The commercial is silly in its reduction of identity to a wardrobe choice, but it does reveal something about the sense of self we derive from our roots, which are both troubled and enriched by the new global technological reality of our time. We can know more about distant ancestors than ever before. But what purpose does this knowledge serve? Why is the root such a compelling metaphor for thinking about our connection to ancestors, homelands, and the earth itself?
Humans are context-seeking creatures, and this need to feel woven into the world takes many forms: research into family history; pride about one’s hometown, state, or country and the specificities of these places that have marked one’s character, behavior, and speech; nostalgia for a past when people appeared to have stable destinies, when gender roles, social hierarchies, and the “order of things” seemed clearer, and when inherited categories went uncontested; and the pastoral longing to restore a lost communion with the earth itself. Rootedness is the most flexible metaphor for talking about the contextualized human being. Often, it compels us to such an extent that we forget it is a metaphor.

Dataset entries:

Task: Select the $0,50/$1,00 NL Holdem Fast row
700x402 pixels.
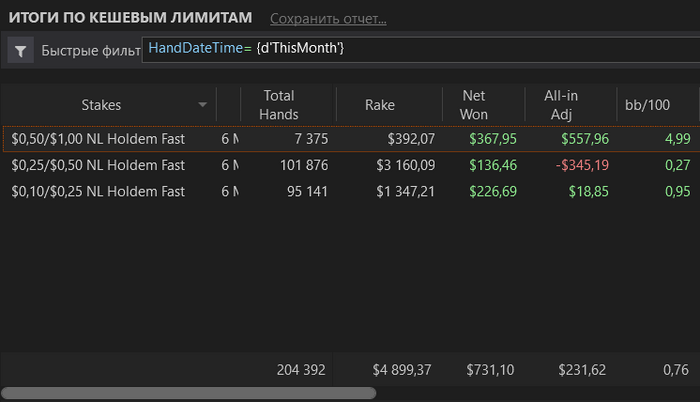Action: click(x=98, y=138)
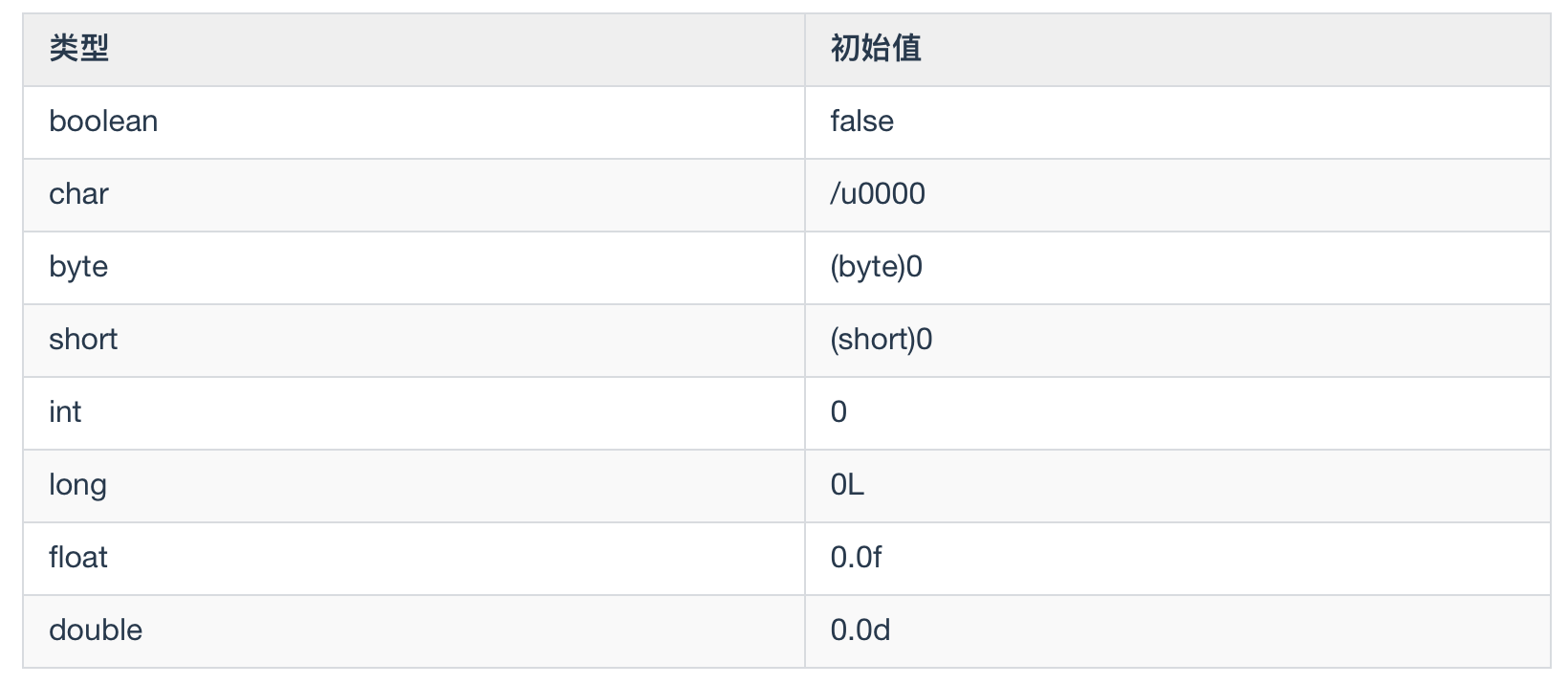Select the double type cell
Viewport: 1568px width, 685px height.
click(x=96, y=630)
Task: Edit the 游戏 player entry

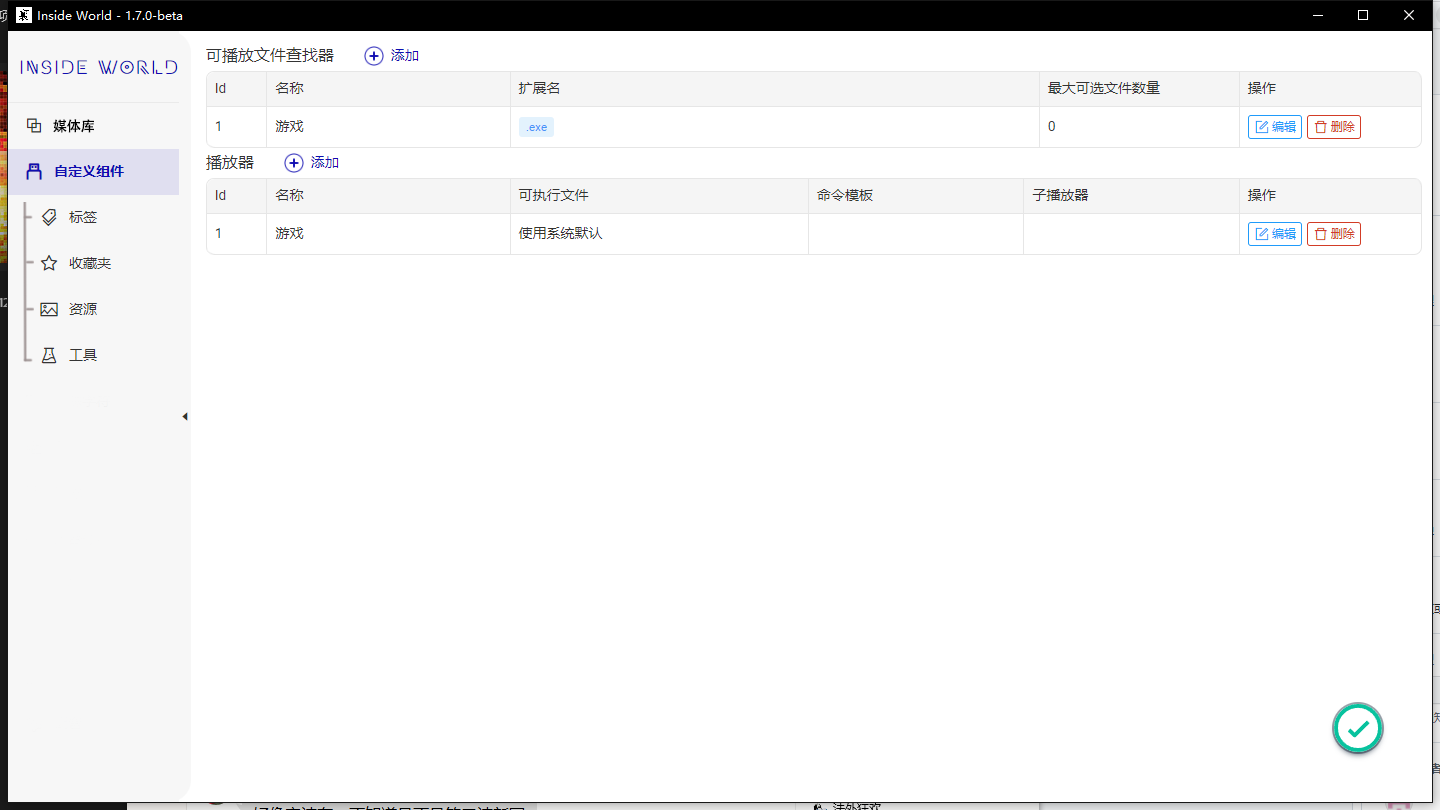Action: [x=1274, y=233]
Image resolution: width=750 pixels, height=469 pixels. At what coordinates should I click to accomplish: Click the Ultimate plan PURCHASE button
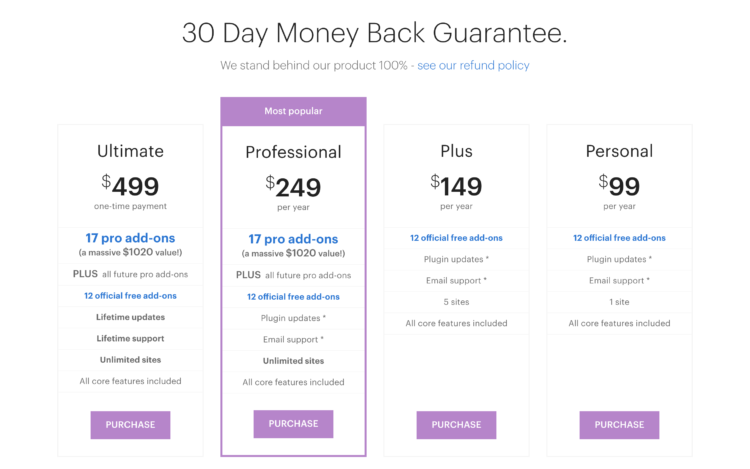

**What is being asked**
Resume the essay on roots and identity from its final sentence onward, carrying its line of thought forward. The material has no connection to the essay on roots and identity.

**Right answer**
The History Channel’s current remake of the mini-series “Roots,” based on Alex Haley’s 1976 novel and its first televised iteration in 1977, has to some extent returned the idea to the contemporary American consciousness. Here, the cultural heritage transmitted from generation to generation in the context of the American slave trade gives voice to the legacy of those torn from their homes and sent toward an irrevocable and tragic future. This is a distinctly American narrative, but the language of rootedness can be found in a remarkable range of contexts, across cultures and in all kinds of writing — including poetry, nature writing and ecocritical philosophy — to describe the human’s self-extraction from the earth. How could the same image be used in such varied settings?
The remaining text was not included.